Но волновался тот напрасно, раздражение банкира было направлено вовсе не на него. Иудей взял со столика блюдечко с кофейной чашкой и осторожно, чтобы не расплескать горячий напиток, поднялся на ноги.
— Выйдем на воздух, — позвал он гостя на открытую террасу.
Шон Линц прошёл следом и позволил себе лёгкую гримасу недовольства, когда по глазам резанули яркие лучи зависшего в зените солнца. Ирландец снял очки и сунул футляр с ними в карман, а взамен вытащил новый. Он несколько раз моргнул, потом надел очки с линзами, куда более толстыми и слегка затемненными.
– Великолепное зрелище, не правда ли? — спросил Витштейн, отпив кофе.
Вид с верхнего этажа отеля и в самом деле открывался завораживающий. Крытые черепицей крыши старых домов, золочёные шпили замков, серая стена заводской окраины. Медленные дирижабли в дымном небе, миниатюрные фигурки прохожих на земле.
Но убийца промолчал.
— Почему вы отказываетесь от всего этого? — поинтересовался иудей, обводя вокруг себя рукой с фарфоровой чашечкой. — Вы ведь слепы как крот, так почему надеваете очки только лишь... по особым случаям? Почему не носите их постоянно? Вас не привлекает красота этого мира?
Ирландец лишь пожал плечами. Авраам Витштейн даже решил, что не дождётся ответа вовсе, но убийца вдруг развернулся к нему и улыбнулся.
— Пыль и грязь, — сказал он. — Везде и всюду. Вы просто этого не замечаете.
— В самом деле?
Линч провёл пальцем по каменным перилам и протянул руку банкиру.
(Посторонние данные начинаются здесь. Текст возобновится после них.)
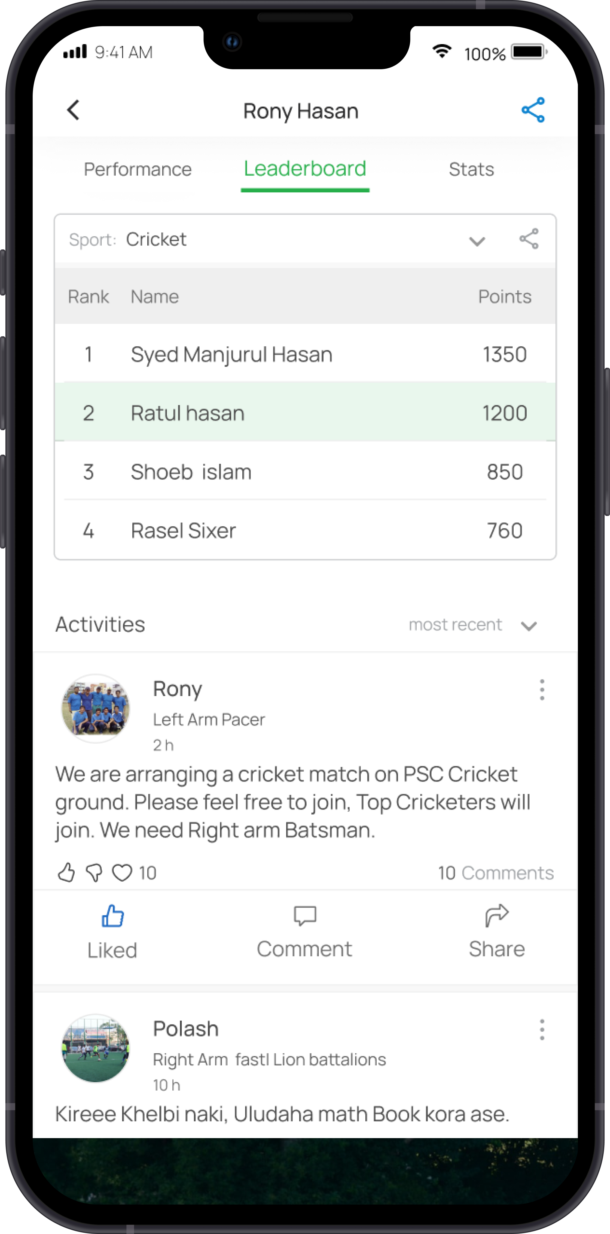Tap the thumbs up like icon

pyautogui.click(x=113, y=917)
— Пыль и грязь, — повторил он, подразумевая оставшийся на бледной коже след. — Сажа и копоть. Голубиное дерьмо. Просто дерьмо и мусор. Прыщи, бородавки, язвы и шрамы. Без очков я всего этого не вижу. Без очков я вижу лишь то, что хочу видеть. И вот тогда мир действительно прекрасен. В моей голове.
— В этом есть определённая логика, — кивнул иудей и сразу, без какого-либо перехода спросил: — Ваша... организация подтвердила получение платежа?
Линч кивнул. Потом спросил:
— Кто?
— Майкл Смит.
— Англичанин?
— Из Нового Света. Найдёте его в «Трёх листках».
Ирландец знал этот игорный дом на окраине китайского квартала, поэтому сразу перешёл к делу.
— Фотоснимок? — уточнил он.
— В этом нет необходимости, — ответил банкир, наблюдая за суетой на площади императора Климента. — Узнаете его с первого взгляда. Он носит рыжий котелок и клетчатый пиджак. Клетчатый! Жёлтый с красным. Второго такого не отыщите во всём Новом Вавилоне, если только не решите вдруг пошить на заказ!